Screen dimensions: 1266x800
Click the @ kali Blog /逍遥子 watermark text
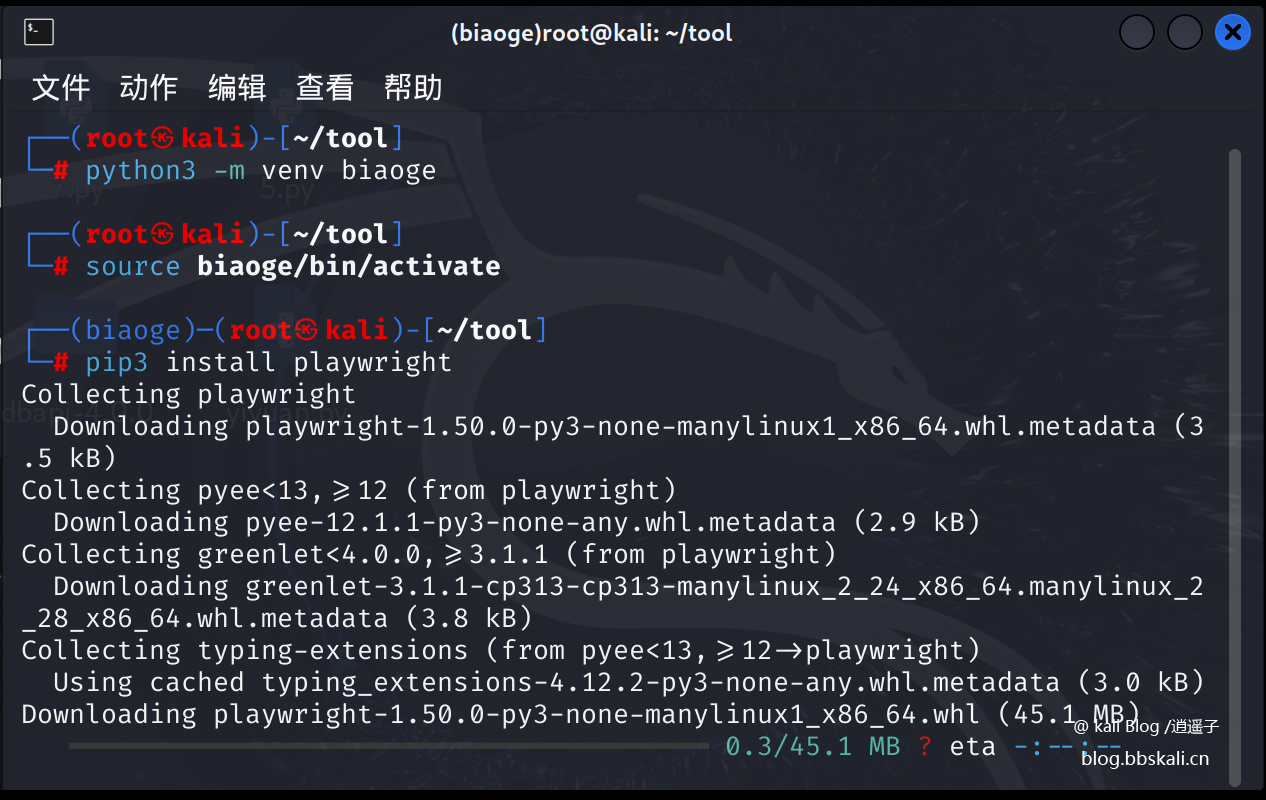pyautogui.click(x=1146, y=726)
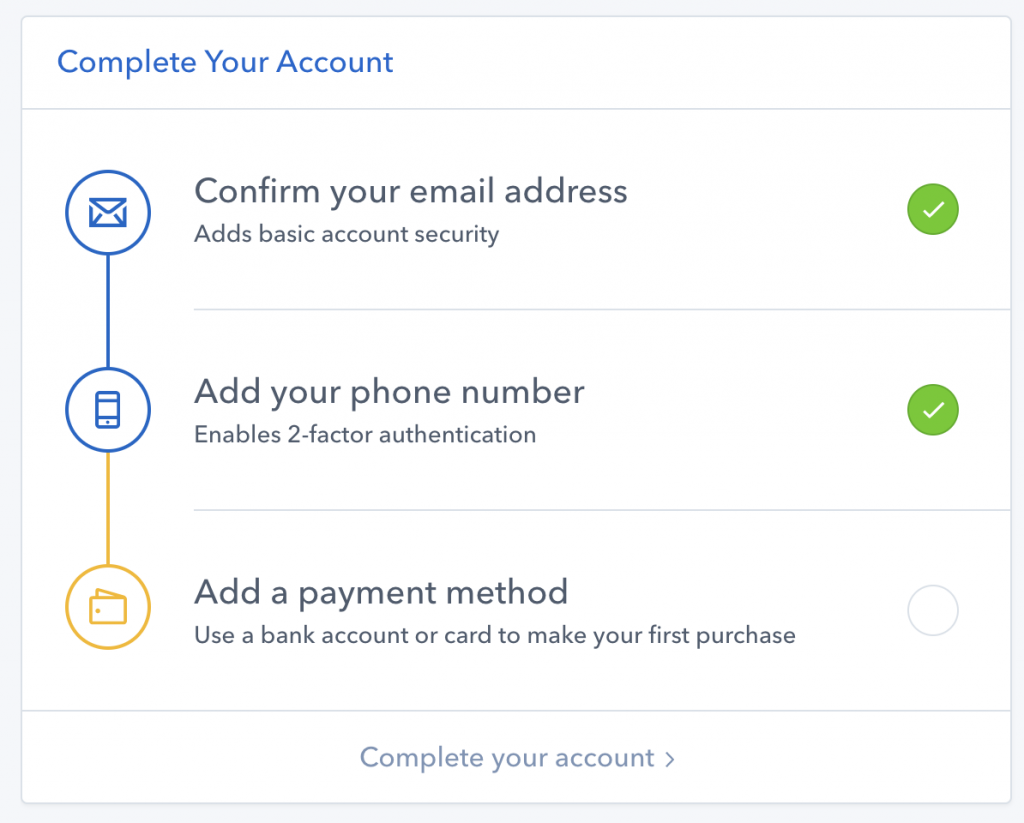Click bank account or card description text

[x=495, y=635]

========================================

Please render every line of the material above as a Markdown table with the columns Row and Line, numbering the rows and skipping blank lines. Omit the pictures.

| Row | Line |
|---|---|
| 1 | Screen dimensions: 1266x800 |
| 2 | Click the @ kali Blog /逍遥子 watermark text |
| 3 | pyautogui.click(x=1146, y=726) |
| 4 | Click bank account or card description text |
| 5 | [x=495, y=635] |